FIGURE 2. Hierarchical clustering heatmaps and volcano plots for all screened DElncRNAs, DEmiRNAs and DEmRNAs based on TCGA-LIHC data. Heatmaps located in the left panels represent DElncRNAs (A), DEmiRNAs (B), and DEmRNAs (C). Annotations on top show the clustering of the samples. Green represents primary HCC; red represents HCC with vascular invasion. Volcano plots located in the right panels indicate DElncRNAs (D), DEmiRNAs (E), and DEmRNAs (F) with cutoff criteria of p < 0.05 and |FC| ≥ 1. Red, upregulated; blue, downregulated.
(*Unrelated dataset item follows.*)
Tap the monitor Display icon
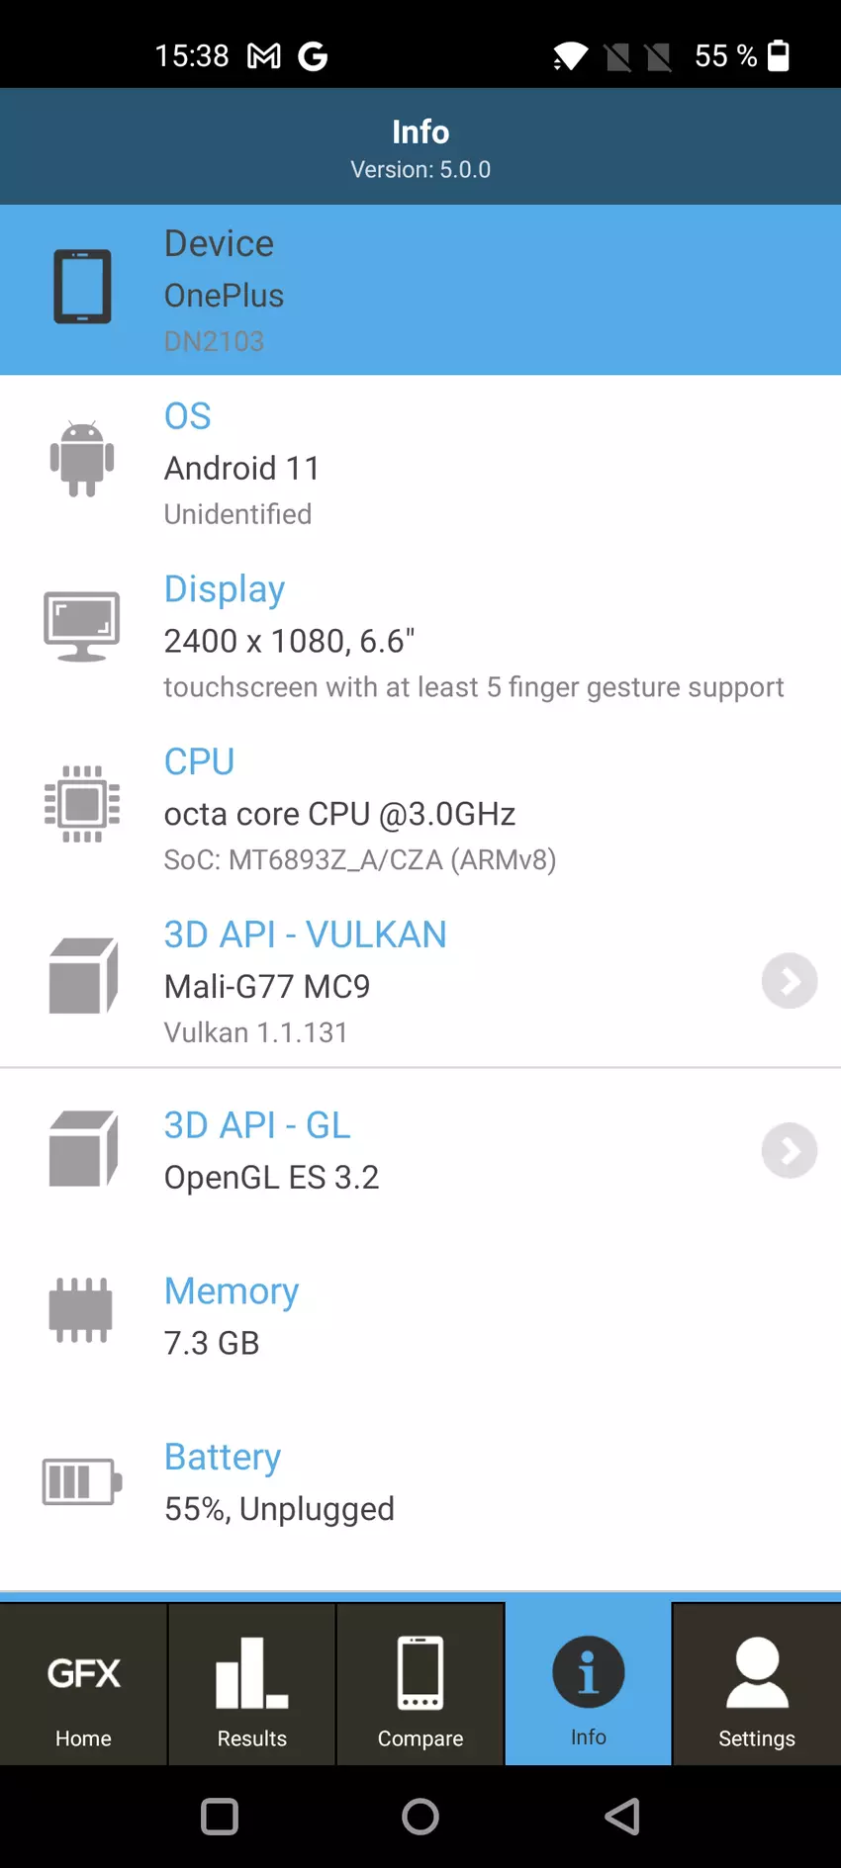[x=82, y=627]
ceRNA Network Establishment and Survival Analysis

A ceRNA network was established and visualized on the basis of interactions among the three lncRNA–miRNA pairs and 24 miRNA–mRNA pairs (Figure 3A). Detailed information can be found in Supplementary Table S1. We performed gene ontology (GO) enrichment to explore the potential role of DEmRNAs in physiological processes. The result indicated that 22 DEmRNAs in the ceRNA network were primarily enriched during mesenchyme development, cell morphogenesis and cell migration in BP; plasma membrane in CC; and transcriptional activator activity in MF (Figures 3B–D).

FIGURE 3

FIGURE 3. (A) Overview of the lncRNA–miRNA–mRNA ceRNA network of HCC with three lncRNA–miRNA pairs and 24 miRNA–mRNA pairs. Blue balls represent lncRNAs; red diamonds represent miRNAs and green rectangles represent mRNAs. GO enrichment analysis of 22 DEmRNAs in the ceRNA network: BP terms (B), CC terms (C), and MF terms (D).

A total of 261 patients with HCC with survival times greater than 30 days were selected for survival analysis. The prognosis of biomarkers involved in the ceRNA network related to vascular invasion in HCC was explored through K–M survival analysis. The results revealed that BACE2 (p = 0.038), FMN2 (p = 0.01), CDK5R2 (p = 0.019), HK2 (p = 0.017), hsa-miR-125a-5p (p = 0.002), PAMIP1 (p = 0.003), hsa-miR-4428 (p = 0.001), NPTX1 (p = 0.015), PGR (p = 0.038), PLA2G4F (p = 0.003), XIRP2 (p = 0.003), and PART1 (p = 0.032) showed significant difference (Figures 4A–L).

FIGURE 4

FIGURE 4. K–M survival analysis of the components of the ceRNA network in patients with HCC. K–M survival curves show that (A) BACE2 (p = 0.038), (B) FMN2 (p = 0.01), (C) CDK5R2 (p = 0.019), (D) HK2 (p = 0.017), (E) hsa-miR-125a-5p (p = 0.002), (F) PAMIP1 (p = 0.003), (G) hsa-miR-4428 (p = 0.001), (H) NPTX1 (p = 0.015), (I) PGR (p = 0.038), (J) PLA2G4F (p = 0.003), (K) XIRP2 (p = 0.003), and (L) PART1(p = 0.032) had significantly prognostic values.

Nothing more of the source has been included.